= WHAT THE EXERCISE ASKS =
From the text on the La Verne Fire Department dispute, copy word for word the passage between "Currently, the La" and "business and infrastructure.", inclusive.

*** TEXT FOR ANALYSIS ***

Currently, the La Verne Fire Department enjoys an outstanding reputation. It’s part of the reason why companies like Gilead have chosen to build and do business here. For a company that knows it can lose a half million dollars if its facility loses power for just a second, it welcomes the  expertise and professionalism that La Verne Fire can commit to its unique business and infrastructure.

But an ongoing dispute between Fire Chief Jankowski and the City and the La Verne Fire Association’s rank and file members threatens to make La Verne residents and businesses wonder what are they are paying for.

Throughout the dispute, the Association has maintained there has been no slippage in service.

“Please rest assured that we will continue to do our best to keep La Verne as safe as possible, even under these challenging conditions,” the Association states in its claim.

But again, taxpayers have to wonder that with so many distractions is the La Verne Fire Department, from top to bottom, still up to the job of saving lives and property and reducing risk through prevention.

Currently, the allegations are still just part of a tort claim. Claims can be reduced (make a bunch of allegations and see what sticks) and resolved with negotiation.  Maybe the professionals on both sides of the dispute can set aside or compartmentalize their differences and still meet their  obligations the way some successful, albeit feuding, sports teams have in the past. The New York Yankees owned by George Steinbrenner and managed by Billy Martin still won world championships in spite of themselves. As many professional teams have proved, unity is not a prerequisite for winning championships or doing your job.

*** End of TEXT FOR ANALYSIS ***
*** DATASET EXTRACT ***

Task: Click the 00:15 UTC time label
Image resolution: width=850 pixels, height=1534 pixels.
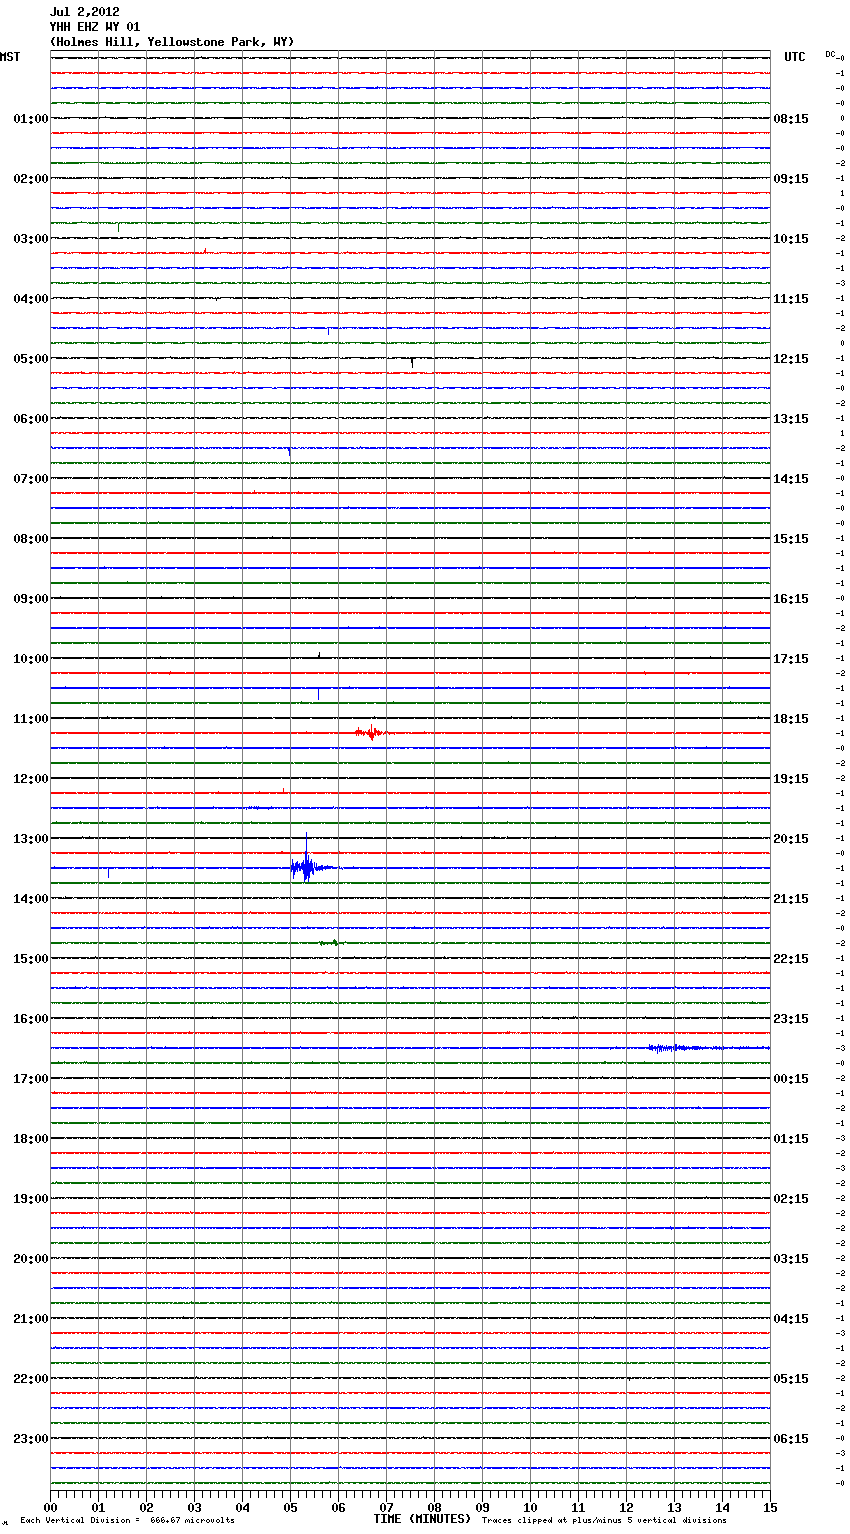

*** End of DATASET EXTRACT ***

= WRITTEN RESPONSE =
Currently, the La Verne Fire Department enjoys an outstanding reputation. It’s part of the reason why companies like Gilead have chosen to build and do business here. For a company that knows it can lose a half million dollars if its facility loses power for just a second, it welcomes the  expertise and professionalism that La Verne Fire can commit to its unique business and infrastructure.